This is the year Kina really discovered acorns. She’s been walking around plucking them from the sidewalk (as I explained in an earlier newsletter) and giving them out as gifts to friends, family, and guys who work at the parking garage. She is careful to select only the finest and most robust specimens—she found a particularly chunky boi in Kensington yesterday on our way to see Andrew and Des, an acorn whose nutty bit (or pericarp) was larger than its hatty bit (or cupule). I was proud that she found this acorn before some enterprising squirrel did, though I venture she’ll need it less in winter than they might.
I’ve explained to Kina that acorns come from oak trees and can only be found near them, which led in turn to a conversation about how there are in fact other kinds of trees (which seemed of little interest of her, given that other kinds of trees do not produce acorns). Now that I have an acorn aficionado living in my house, I feel that I am developing an ambient awareness of oak trees that I did not have before—a sixth sense for where they might be found (parks, older residential blocks) or lacking (condos, commercial corridors). Were there more oak trees before? Why do we not plant them anymore? Who would willingly choose a linden tree over an oak?

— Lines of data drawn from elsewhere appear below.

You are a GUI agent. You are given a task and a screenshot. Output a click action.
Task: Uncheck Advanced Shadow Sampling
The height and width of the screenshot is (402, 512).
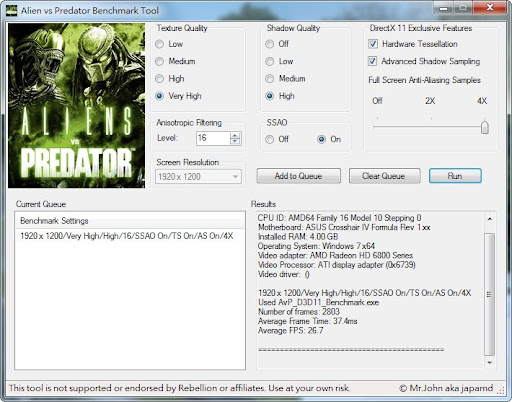[x=372, y=61]

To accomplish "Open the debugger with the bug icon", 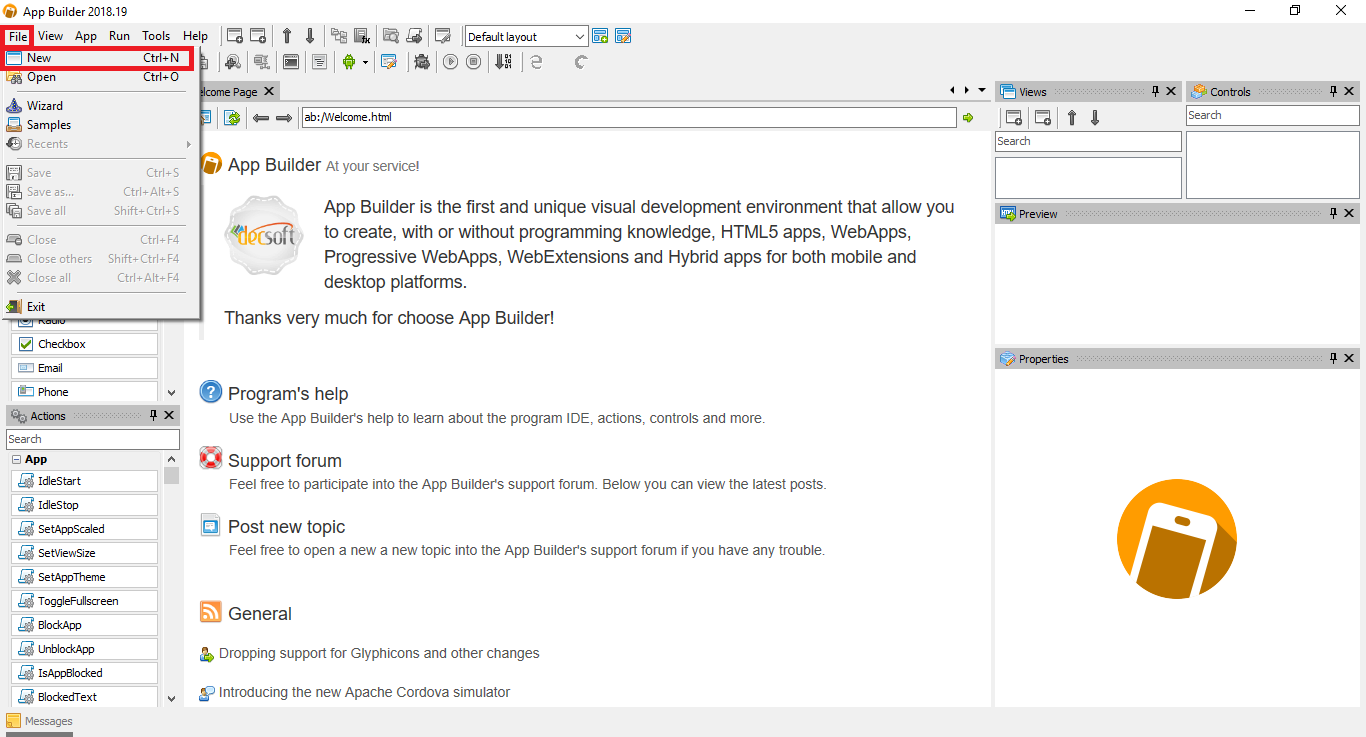I will click(x=423, y=61).
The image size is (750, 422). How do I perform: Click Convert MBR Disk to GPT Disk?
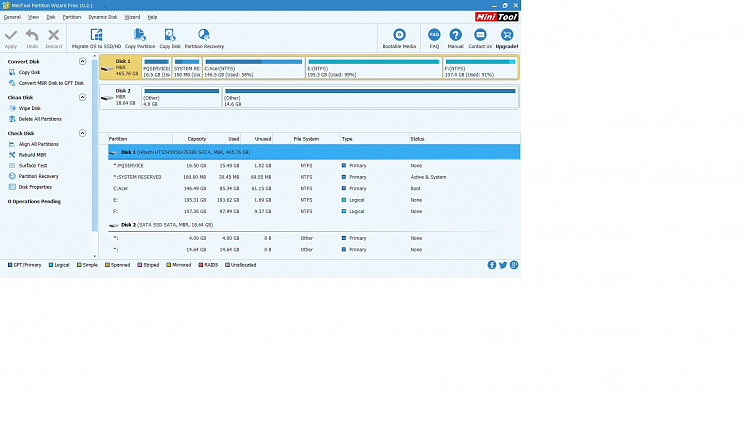[51, 83]
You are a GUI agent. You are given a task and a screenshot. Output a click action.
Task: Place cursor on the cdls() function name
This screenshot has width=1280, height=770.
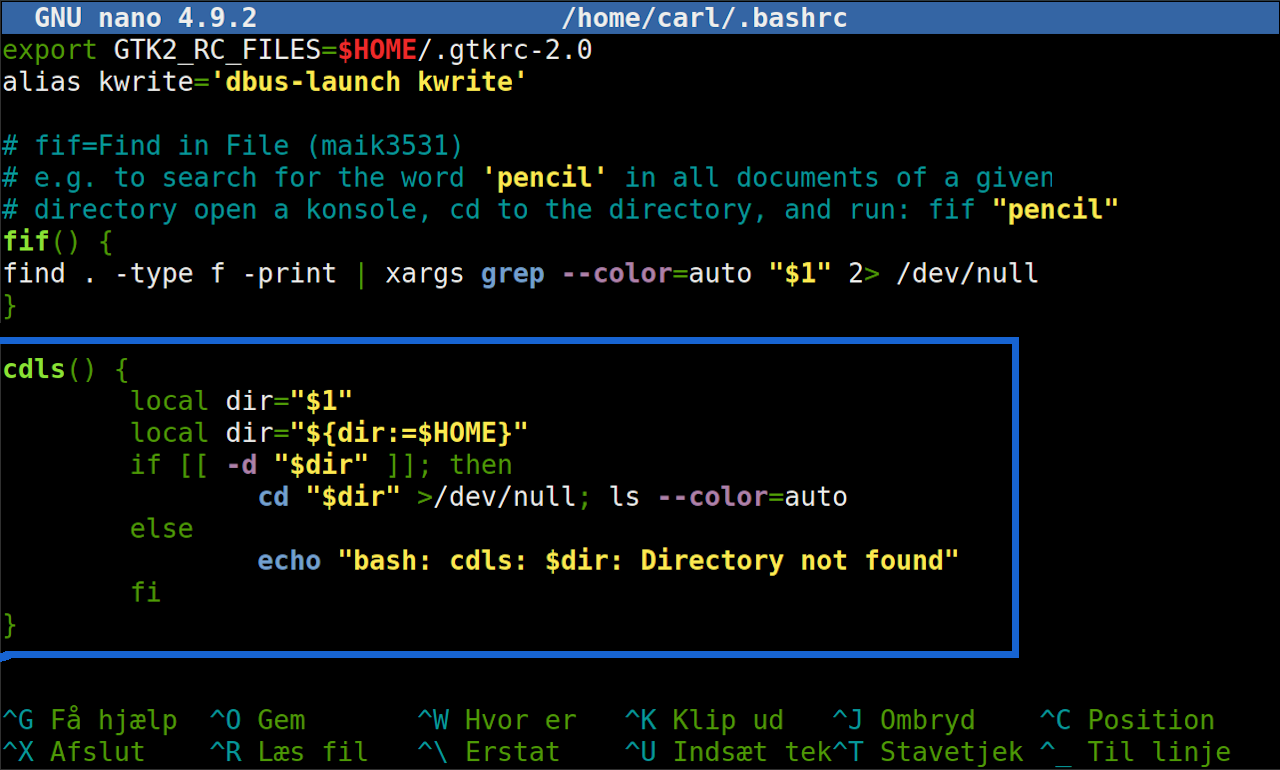[x=34, y=370]
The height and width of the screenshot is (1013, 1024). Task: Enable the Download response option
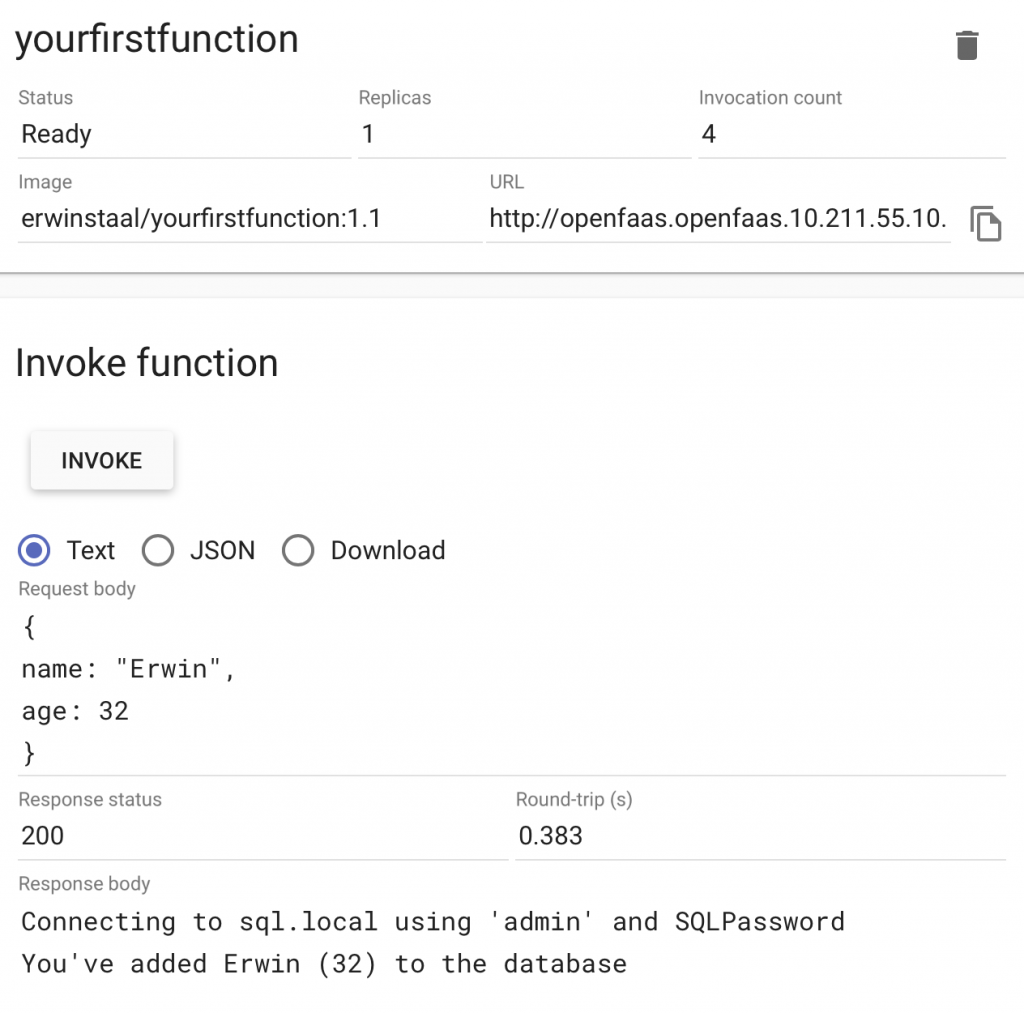tap(298, 550)
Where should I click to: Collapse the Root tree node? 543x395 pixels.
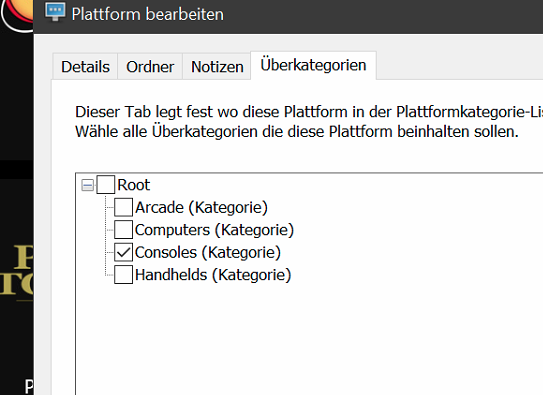coord(87,185)
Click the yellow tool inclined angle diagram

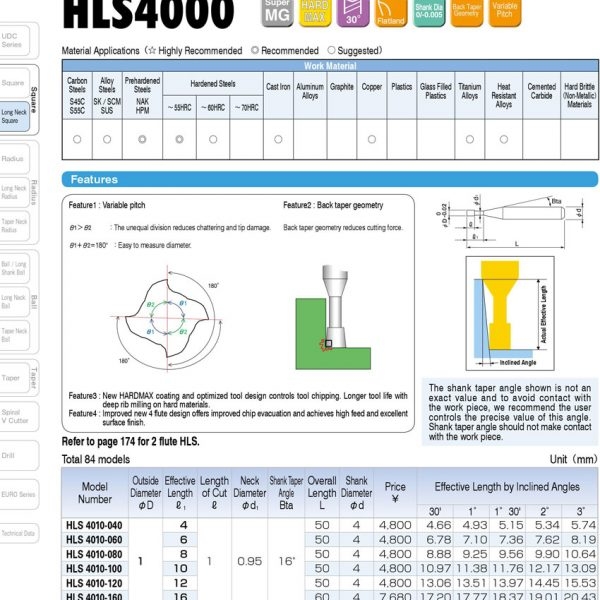(510, 313)
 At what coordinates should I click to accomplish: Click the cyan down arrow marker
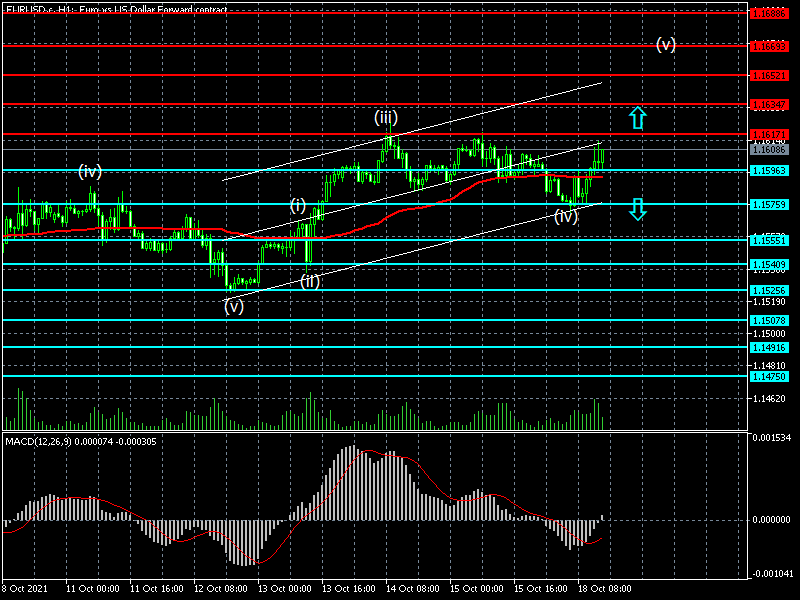pos(638,209)
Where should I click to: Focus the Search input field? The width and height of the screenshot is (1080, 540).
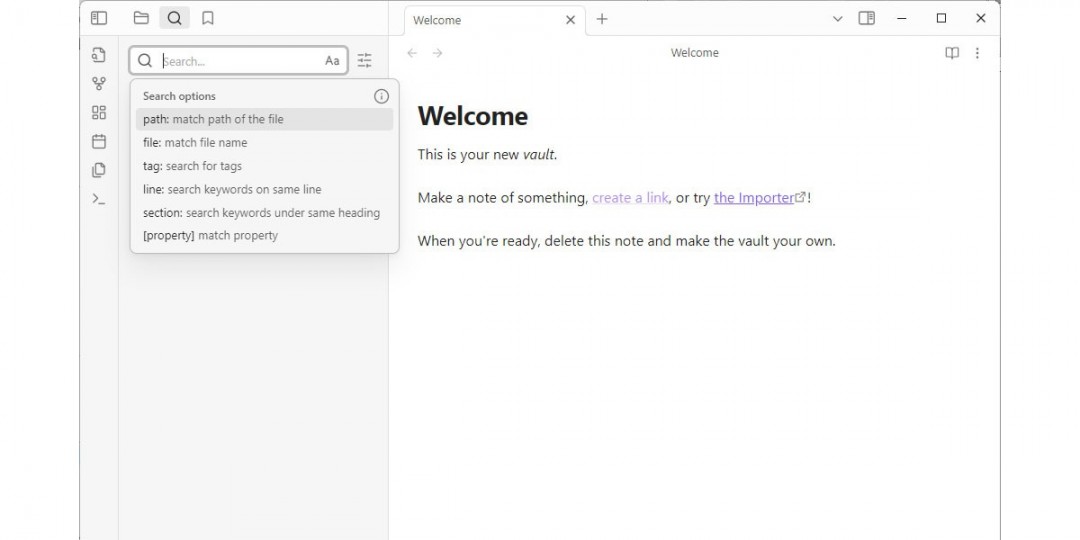[240, 61]
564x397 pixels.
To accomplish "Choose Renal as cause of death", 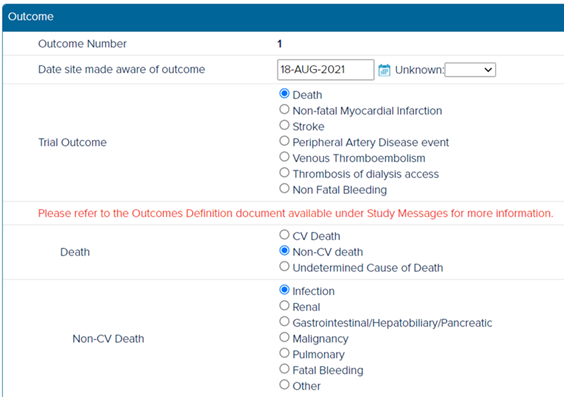I will pyautogui.click(x=284, y=305).
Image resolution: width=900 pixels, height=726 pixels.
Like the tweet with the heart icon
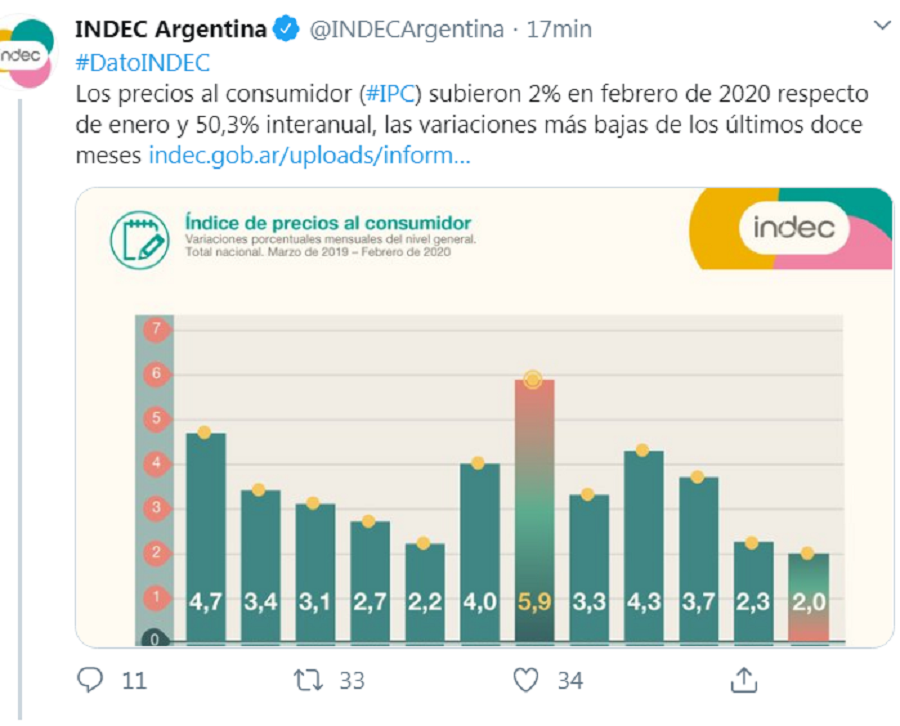click(x=526, y=681)
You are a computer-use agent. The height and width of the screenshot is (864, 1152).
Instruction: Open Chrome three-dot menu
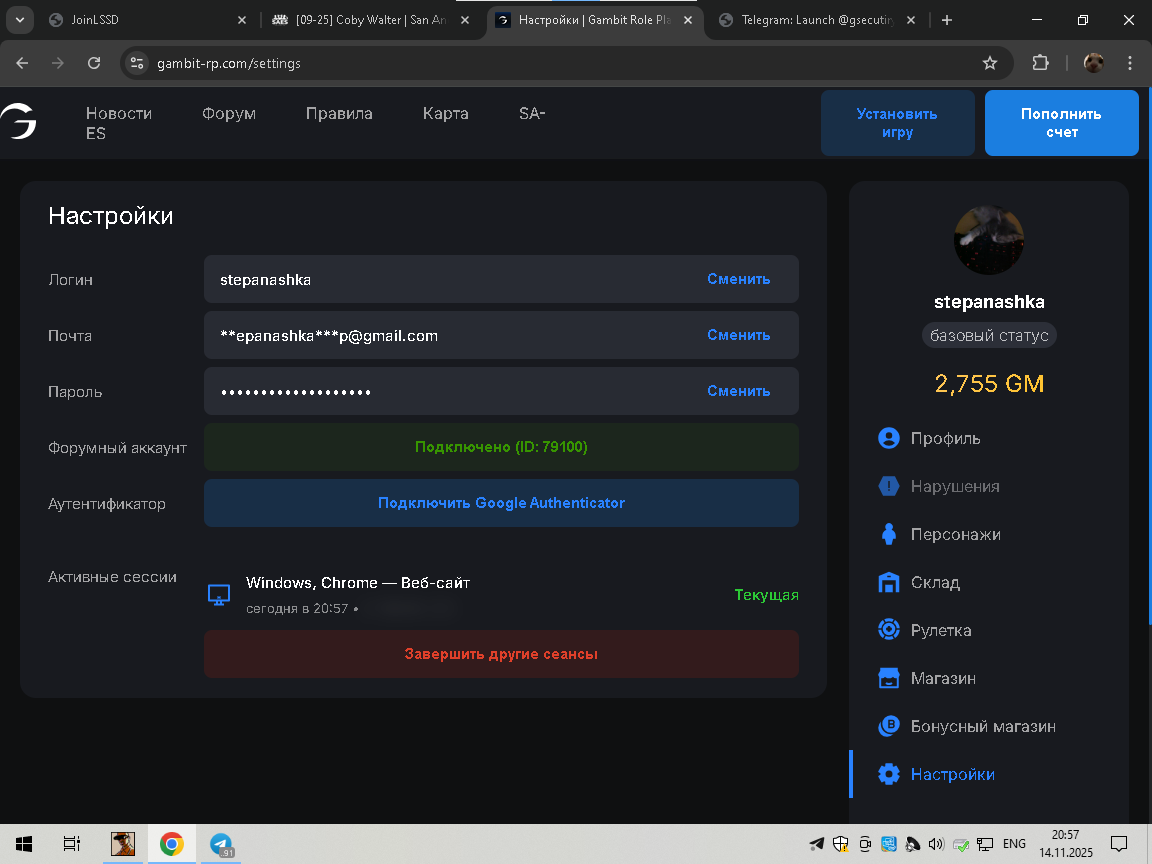[1131, 63]
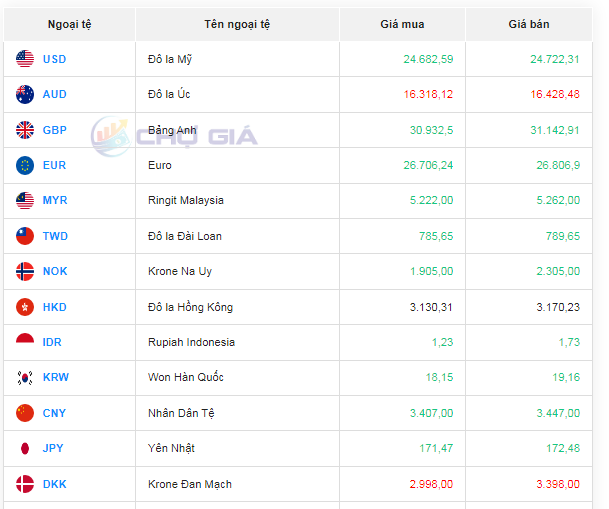Click the "Ngoại tệ" column header

[69, 24]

For all of our mutual fascination with acorns, Kina and I have not discussed what they are for and who benefits from their existence. Respectively, the making of new trees and the sustenance of squirrels seems tangential to her interests in acorns qua acorns. I’m in no rush to get to the existential qualities of acorns, because it’s such a joy to hear her compare each acorn on its aesthetic merits, and to reflect on the very best acorns of the day with her as she drifts off to sleep.